Abstract:Equipping embodied agents with the ability to reason about tasks, foresee physical outcomes, and generate precise actions is essential for general-purpose manipulation. While recent Vision-Language-Action (VLA) models have leveraged pre-trained foundation models, they typically focus on either linguistic planning or visual forecasting in isolation. These methods rarely integrate both capabilities simultaneously to guide action generation, leading to suboptimal performance in complex, long-horizon manipulation tasks. To bridge this gap, we propose BagelVLA, a unified model that integrates linguistic planning, visual forecasting, and action generation within a single framework. Initialized from a pretrained unified understanding and generative model, BagelVLA is trained to interleave textual reasoning and visual prediction directly into the action execution loop.
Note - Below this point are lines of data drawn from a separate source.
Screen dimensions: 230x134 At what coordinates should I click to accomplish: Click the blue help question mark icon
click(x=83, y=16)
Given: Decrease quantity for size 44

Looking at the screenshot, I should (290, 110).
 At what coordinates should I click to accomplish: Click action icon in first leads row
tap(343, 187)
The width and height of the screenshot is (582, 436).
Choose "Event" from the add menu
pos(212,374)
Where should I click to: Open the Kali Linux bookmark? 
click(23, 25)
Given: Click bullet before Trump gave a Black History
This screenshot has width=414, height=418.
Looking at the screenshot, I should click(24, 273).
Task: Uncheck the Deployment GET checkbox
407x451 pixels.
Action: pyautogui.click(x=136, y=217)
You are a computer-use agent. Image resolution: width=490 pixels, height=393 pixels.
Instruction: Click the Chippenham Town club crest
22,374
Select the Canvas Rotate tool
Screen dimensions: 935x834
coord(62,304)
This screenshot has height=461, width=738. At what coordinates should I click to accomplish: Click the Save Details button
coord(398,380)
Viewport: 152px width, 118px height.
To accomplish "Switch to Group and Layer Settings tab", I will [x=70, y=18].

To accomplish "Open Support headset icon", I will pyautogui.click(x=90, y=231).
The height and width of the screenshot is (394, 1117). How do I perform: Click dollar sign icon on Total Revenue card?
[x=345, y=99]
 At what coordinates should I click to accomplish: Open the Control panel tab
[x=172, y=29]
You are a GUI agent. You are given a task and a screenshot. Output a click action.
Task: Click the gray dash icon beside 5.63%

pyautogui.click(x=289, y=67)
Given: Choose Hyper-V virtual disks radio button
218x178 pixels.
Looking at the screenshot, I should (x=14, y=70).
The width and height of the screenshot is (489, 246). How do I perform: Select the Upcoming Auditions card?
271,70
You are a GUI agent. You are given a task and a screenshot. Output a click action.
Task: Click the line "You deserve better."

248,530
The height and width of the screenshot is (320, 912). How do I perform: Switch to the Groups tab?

To efficiently couple these modalities, we introduce Residual Flow Guidance (RFG), which initializes from current observation and leverages single-step denoising to extract predictive visual features, guiding action generation with minimal latency. Extensive experiments demonstrate that BagelVLA outperforms existing baselines by a significant margin on multiple simulated and real-world benchmarks, particularly in tasks requiring multi-stage reasoning.